The growing #BlackLivesMatter movement has focused long overdue national attention to issues arising out encounters between Black citizens, especially youth, and law enforcement authorities that range from warrantless stop and search, to the uncalled for use of violent and deadly force. In reflecting on the ongoing protests and unrest over these issues, Brian Smedley, Executive Director of the National Collaborative for Health Equity, makes an important point when he explains that the root causes that drive the unrest and resultant protest are the same causes that lead to health inequities.

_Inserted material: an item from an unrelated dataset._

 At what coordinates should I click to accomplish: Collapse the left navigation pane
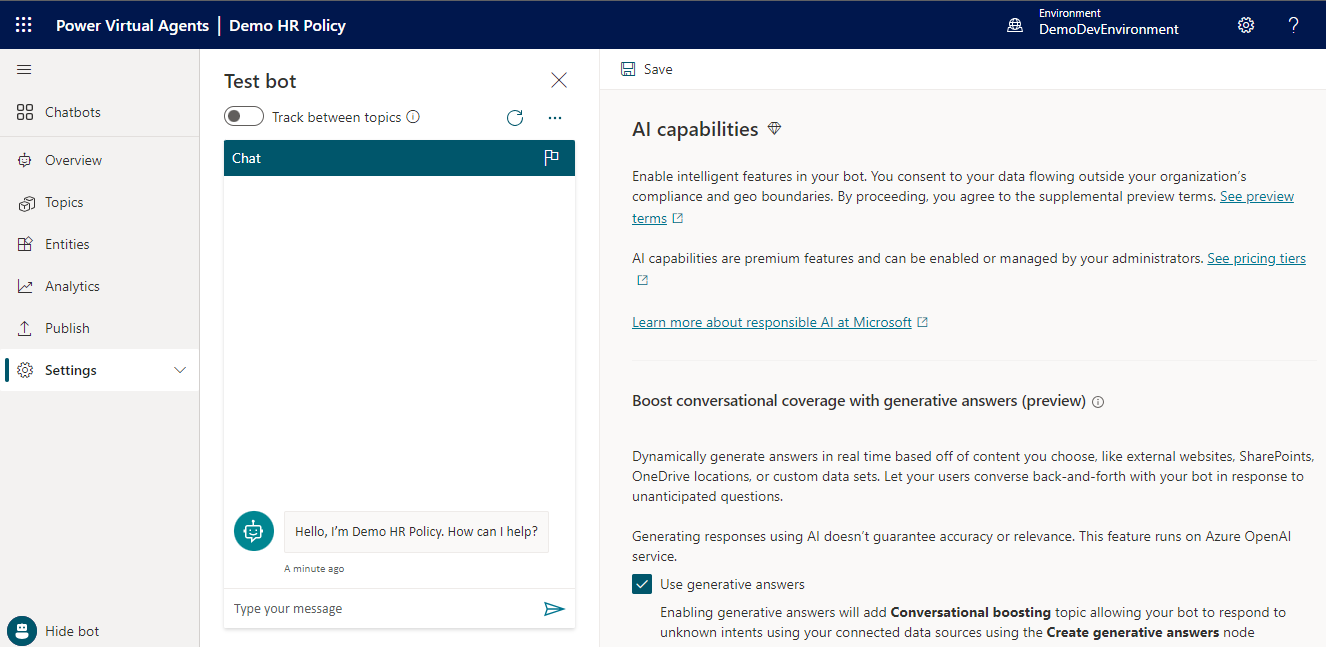(x=24, y=69)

It is these underlying social conditions that Link and Phelan point to in their groundbreaking article Social Conditions as a Fundamental Cause of Disease. They make the central argument that underlies serious study in Health Disparities and society when they argue that social conditions such as class and race are not just contributing factors to some more ‘fundamental’ cause of illness, but rather the cause itself. They write:
“In sum, a fundamental social cause of disease involves resources that determine the extent to which people are able to avoid risk for morbidity and mortality. Because resources are important determinants of risk factors, fundamental causes are linked to multiple disease outcomes thought multiple risk-factor mechanisms. Moreover because social and economic resources can be used in different ways in different situations, fundamental social causes have effects on disease even when the profile of risk factors changes radically. It follows that the effect of a fundamental cause cannot be explained by the risk factors that happen to link it to disease at any given time.”
This argument challenges us to move beyond questions of risk factors for any given disease at any given time, and address the underlying historical and social relations that sentence whole generations of people of color and other communities to health and healthcare inequality.
When we talk of treating the whole patient, we know that what happens to our patients before they are in front of us and after they leave is critically important. If we want to improve the care of our patients and improve population health, can we as doctors be doing more to make improvements in health justice?